(Saved entries)
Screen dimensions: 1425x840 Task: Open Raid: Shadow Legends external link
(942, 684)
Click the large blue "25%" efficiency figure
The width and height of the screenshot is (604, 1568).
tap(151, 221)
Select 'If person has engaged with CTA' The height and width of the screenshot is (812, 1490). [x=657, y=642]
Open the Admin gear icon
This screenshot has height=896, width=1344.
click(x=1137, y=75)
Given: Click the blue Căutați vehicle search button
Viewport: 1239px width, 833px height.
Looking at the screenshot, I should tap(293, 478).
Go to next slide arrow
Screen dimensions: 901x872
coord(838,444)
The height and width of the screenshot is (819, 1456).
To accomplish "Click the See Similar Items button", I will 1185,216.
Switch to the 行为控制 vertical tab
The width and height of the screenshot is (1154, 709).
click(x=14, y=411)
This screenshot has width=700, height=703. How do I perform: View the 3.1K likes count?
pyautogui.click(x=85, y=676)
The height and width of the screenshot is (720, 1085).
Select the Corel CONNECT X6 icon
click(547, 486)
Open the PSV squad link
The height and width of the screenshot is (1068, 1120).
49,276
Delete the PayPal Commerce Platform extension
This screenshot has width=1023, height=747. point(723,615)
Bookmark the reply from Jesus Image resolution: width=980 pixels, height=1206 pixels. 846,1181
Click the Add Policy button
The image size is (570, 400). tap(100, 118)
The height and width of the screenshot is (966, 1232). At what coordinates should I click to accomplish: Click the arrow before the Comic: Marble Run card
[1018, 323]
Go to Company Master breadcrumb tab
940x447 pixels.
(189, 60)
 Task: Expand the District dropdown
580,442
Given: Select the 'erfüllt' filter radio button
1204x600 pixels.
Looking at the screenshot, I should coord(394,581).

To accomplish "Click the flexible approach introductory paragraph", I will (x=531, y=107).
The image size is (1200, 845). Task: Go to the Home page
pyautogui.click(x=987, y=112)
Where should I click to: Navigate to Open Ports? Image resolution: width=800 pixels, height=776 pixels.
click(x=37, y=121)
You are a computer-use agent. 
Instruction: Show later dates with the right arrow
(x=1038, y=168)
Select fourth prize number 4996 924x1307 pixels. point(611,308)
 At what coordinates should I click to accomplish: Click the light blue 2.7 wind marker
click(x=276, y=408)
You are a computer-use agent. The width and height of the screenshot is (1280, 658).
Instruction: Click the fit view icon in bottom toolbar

Brief:
Transcribe the entries above word for word, from the first line through the line containing "The height and width of the screenshot is (819, 1456).", and nothing else.

Output:
Screen dimensions: 1425x840 Task: Open Raid: Shadow Legends external link
(942, 684)
Click the large blue "25%" efficiency figure
The width and height of the screenshot is (604, 1568).
tap(151, 221)
Select 'If person has engaged with CTA' The height and width of the screenshot is (812, 1490). [x=657, y=642]
Open the Admin gear icon
This screenshot has height=896, width=1344.
click(x=1137, y=75)
Given: Click the blue Căutați vehicle search button
Viewport: 1239px width, 833px height.
Looking at the screenshot, I should tap(293, 478).
Go to next slide arrow
Screen dimensions: 901x872
coord(838,444)
The height and width of the screenshot is (819, 1456).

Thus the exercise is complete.